Solution Approach 2:
Swarm data acts as an intermediary between individual sensor data and lateral control decisions. By introducing this intermediate verification layer that aggregates data from multiple vehicles, the system resolves the contradiction by using the intermediary to validate sensor readings and ensure reliable lane type determination even when individual sensors fail.
2Device complexity
If only sensor data is used for lateral control, then system complexity is reduced, but reliability deteriorates due to sensor errors on roads with absent or obscured center lines
Solution Approach 1:
The system implements self-service by having each vehicle contribute its sensor data to the swarm data set, which then serves all vehicles. This distributed approach allows the system to maintain high reliability through collective verification without requiring complex centralized processing infrastructure, as each vehicle independently uses the swarm data for its own lateral control.
Solution Approach 2:
The system merges sensor data from multiple vehicles into swarm data, combining individual measurements to create a more reliable collective dataset. This merging approach improves reliability by cross-validating lane type determinations across multiple vehicles while keeping individual system complexity low, as each vehicle only needs to process its own sensor data and the aggregated swarm data.
3Reliability
If swarm data is prioritized when sensor data and swarm data diverge, then reliability is improved, but loss of information occurs by discarding sensor data
Solution Approach 1:
The system converts the potential harm of sensor data loss into a benefit by using the divergence between sensor data and swarm data as an indicator of sensor error.
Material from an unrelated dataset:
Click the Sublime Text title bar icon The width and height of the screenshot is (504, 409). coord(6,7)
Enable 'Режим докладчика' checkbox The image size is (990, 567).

When divergence occurs, the system interprets this as the sensor potentially being wrong and switches to swarm data, thereby converting what could be information loss into a safety mechanism that prevents incorrect lateral control based on erroneous sensor readings.
Data Source
AI summary
Technologies and techniques for laterally controlling a motor vehicle on a road, where a roadway marking assigned to a driver's side of the motor vehicle is assigned to a lane type based on sensor data. The lane type characterizes whether the roadway marking is assigned to an ego lane on which the motor vehicle is to be guided, or whether it is assigned to a neighboring lane adjacent to the ego lane. The roadway marking is also assigned to the lane type, based on swarm data, and the lane type assigned to the roadway marking is established as the lane type that is determined as a function of the swarm data when the sensor lane type and the swarm data lane type diverge. The motor vehicle is laterally controlled as a function of the established lane type of the roadway marking assigned to the driver's side of the motor vehicle.